Figure 28.6: The gene 'Ftl1' from the mouse chromosome 7 tutorial data.When you zoom in on the regions at the end of the second exons and the beginning of the third exons (Figure 28.7) you see that the reference sequence is identical in the start of the part of the second exons that is only present in the long version, and in the start of the third exons (they share the sequence 'CTGCACA'). So a read that is e.g. '...TCATCTTGAGATGGCTTCTGCACA' may be either mapped entirely within the long version of the second exons, or across the exon-exon boundary of the short version of the second exon and the third exon. When it comes to reporting expression levels at the transcript level, reads are randomly assigned among the transcripts to which they map.
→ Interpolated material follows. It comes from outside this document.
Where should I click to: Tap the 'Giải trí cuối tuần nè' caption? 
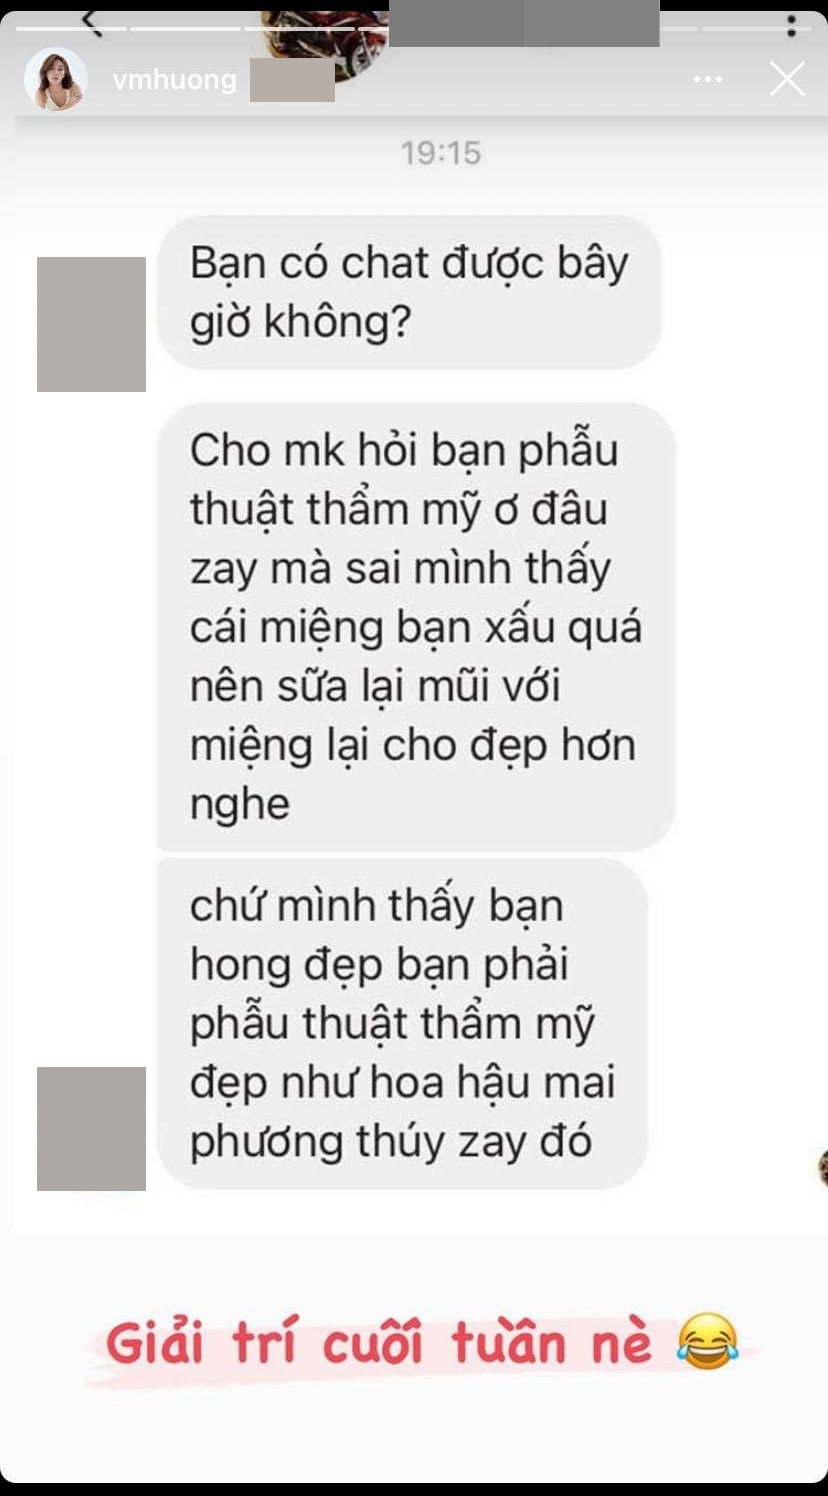[378, 1342]
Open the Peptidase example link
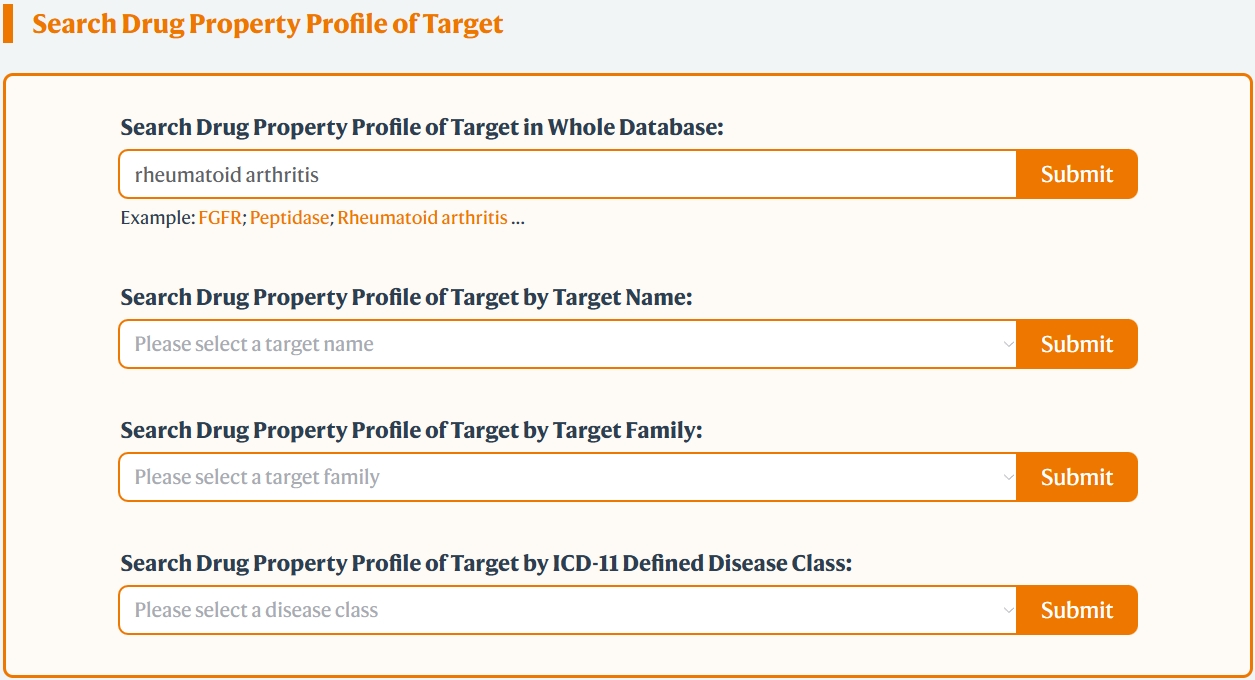Screen dimensions: 1255x680 pos(289,218)
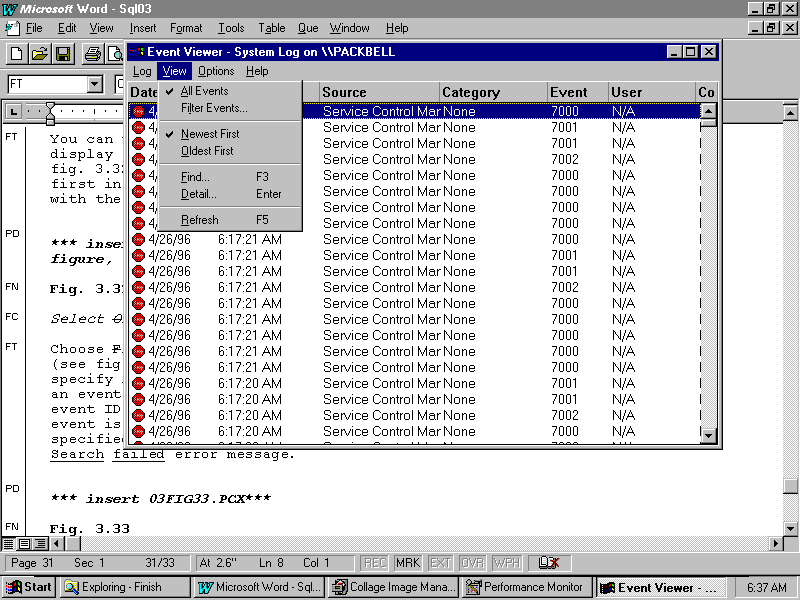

Note that this introduces some randomness in the numbers of total exon reads for the transcripts (but not for the gene), even when you require that only specific matches are used. Also, as there is the chance that a read may sometimes be assigned to a transcript for which it is an exon-exon read, and sometimes to a transcript for which it is mapped entirely within an exon, even for a run with the maximum number of hits for a read parameter set to 1, there is a random component to the number of exon-exon reads reported, but not to the total number of exon reads.
Figure 28.7: The regions at the end of the second exons and the beginning of the third exons of the mRNA transcripts for the gene 'Ftl1'. - Strand-specific alignment. When this option is checked, the user can specify whether the reads should be mapped only in their forward (or reverse) orientation. This will typically be appropriate when a strand specific protocol for read generation has been used. It allows assignment of the reads to the right gene in cases where overlapping genes are located on different strands. Without the strand-specific protocol, this would not be possible (see [Parkhomchuk et al., 2009]). Also, applying the 'strand specific' 'reverse' option in an RNA-seq run could allow the user to assess the degree of antisense transcription.